How to read the plots: The background points (circles, triangles, squares) show the training data coloured by class. The black star marks the original sample's position and the orange star marks where the adversarial perturbation moved it. A gray arrow connects the two. If the attack succeeded, the orange star will sit in (or near) a region dominated by a different class, meaning the classifier's prediction flipped.
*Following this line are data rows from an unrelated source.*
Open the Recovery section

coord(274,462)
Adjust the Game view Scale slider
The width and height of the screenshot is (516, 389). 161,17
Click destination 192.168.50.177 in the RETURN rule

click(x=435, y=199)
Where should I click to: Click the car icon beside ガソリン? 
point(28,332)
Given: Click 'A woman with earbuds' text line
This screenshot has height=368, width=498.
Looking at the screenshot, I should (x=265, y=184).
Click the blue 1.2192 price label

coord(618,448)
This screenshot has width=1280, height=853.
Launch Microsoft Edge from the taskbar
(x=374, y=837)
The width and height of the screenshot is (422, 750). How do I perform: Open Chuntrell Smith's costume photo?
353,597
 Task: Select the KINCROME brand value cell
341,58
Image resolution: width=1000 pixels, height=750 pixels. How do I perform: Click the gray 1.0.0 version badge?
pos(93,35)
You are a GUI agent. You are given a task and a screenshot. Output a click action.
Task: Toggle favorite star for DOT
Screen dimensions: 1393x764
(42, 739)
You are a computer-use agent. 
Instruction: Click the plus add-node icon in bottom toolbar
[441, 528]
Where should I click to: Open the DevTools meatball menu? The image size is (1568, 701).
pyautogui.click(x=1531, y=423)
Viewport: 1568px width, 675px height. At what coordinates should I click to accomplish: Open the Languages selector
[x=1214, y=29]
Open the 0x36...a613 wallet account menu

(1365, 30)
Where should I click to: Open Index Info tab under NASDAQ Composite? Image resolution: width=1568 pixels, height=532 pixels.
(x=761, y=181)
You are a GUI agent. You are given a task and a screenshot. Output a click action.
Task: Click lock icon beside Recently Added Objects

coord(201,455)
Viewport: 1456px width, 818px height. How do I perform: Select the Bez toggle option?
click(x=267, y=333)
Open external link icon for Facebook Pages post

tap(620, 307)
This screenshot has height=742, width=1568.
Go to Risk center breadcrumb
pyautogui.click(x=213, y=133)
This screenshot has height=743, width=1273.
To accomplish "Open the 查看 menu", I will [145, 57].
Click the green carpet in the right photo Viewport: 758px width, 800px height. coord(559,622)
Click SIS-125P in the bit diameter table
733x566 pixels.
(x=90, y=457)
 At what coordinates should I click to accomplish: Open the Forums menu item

If both stars overlap, the attack did not find a perturbation that changed the prediction.

idx_setosa = findall(==("setosa"), y_str)
idx_versicolor = findall(==("versicolor"), y_str)
idx_virginica = findall(==("virginica"), y_str)

orig_pred_class = classes[argmax(orig_probs_vec)]
adv_pred_class = classes[argmax(adv_probs_vec)]

# Plot 1: features 1 & 2
p12 = plot(
    xlabel = "SepalLength",
    ylabel = "SepalWidth",
    title = "Iris (features 1&2)",
)
scatter!(
    p12, X[idx_setosa, 1], X[idx_setosa, 2],
    color = :blue, markershape = :circle, alpha = 0.6, label = "setosa",
)
scatter!(
    p12, X[idx_versicolor, 1], X[idx_versicolor, 2],
    color = :green, markershape = :utriangle, alpha = 0.6, label = "versicolor",
)
scatter!(
    p12, X[idx_virginica, 1], X[idx_virginica, 2],
    color = :red, markershape = :square, alpha = 0.6, label = "virginica",
)
scatter!(
    p12, [x0[1]], [x0[2]],
    markersize = 12, color = :black, markershape = :star5,
    markerstrokecolor = :white, label = "original ($orig_pred_class)",
)
scatter!(
    p12, [x_adv[1]], [x_adv[2]],
    markersize = 12, color = :orange, markershape = :star5,
    markerstrokecolor = :white, label = "adversarial ($adv_pred_class)",
)
plot!(
    p12, [x0[1], x_adv[1]], [x0[2], x_adv[2]],
    arrow = true, color = :gray, linewidth = 1.5, label = "",
)

# Plot 2: features 3 & 4
p34 = plot(xlabel = "PetalLength", ylabel = "PetalWidth", title = "Iris (features 3&4)")
scatter!(
    p34, X[idx_setosa, 3], X[idx_setosa, 4],
    color = :blue, markershape = :circle, alpha = 0.6, label = "setosa",
)
scatter!(
    p34, X[idx_versicolor, 3], X[idx_versicolor, 4],
    color = :green, markershape = :utriangle, alpha = 0.6, label = "versicolor",
)
scatter!(
    p34, X[idx_virginica, 3], X[idx_virginica, 4],
    color = :red, markershape = :square, alpha = 0.6, label = "virginica",
)
scatter!(
    p34, [x0[3]], [x0[4]],
    markersize = 12, color = :black, markershape = :star5,
    markerstrokecolor = :white, label = "original ($orig_pred_class)",
)
scatter!(
    p34, [x_adv[3]], [x_adv[4]],
    markersize = 12, color = :orange, markershape = :star5,
    markerstrokecolor = :white, label = "adversarial ($adv_pred_class)",
)
plot!(
    p34, [x0[3], x_adv[3]], [x0[4], x_adv[4]],
    arrow = true, color = :gray, linewidth = 1.5, label = "",
)

fig = plot(p12, p34, layout = (1, 2), size = (1000, 400), margin = 5Plots.mm)
OUTPUTS_DIR = joinpath(@__DIR__, "outputs")
mkpath(OUTPUTS_DIR)
Example block output

Common edits to try

  • Increase epsilon to make perturbations stronger.
  • Increase max_iter to give the attack more search time.
  • Adjust bounds to constrain or widen the search domain.
  • Attack other samples by changing how demo_idx is chosen.
  • Target a specific class by modifying the attack's objective function.
  • Change Random.seed! values to explore different search trajectories.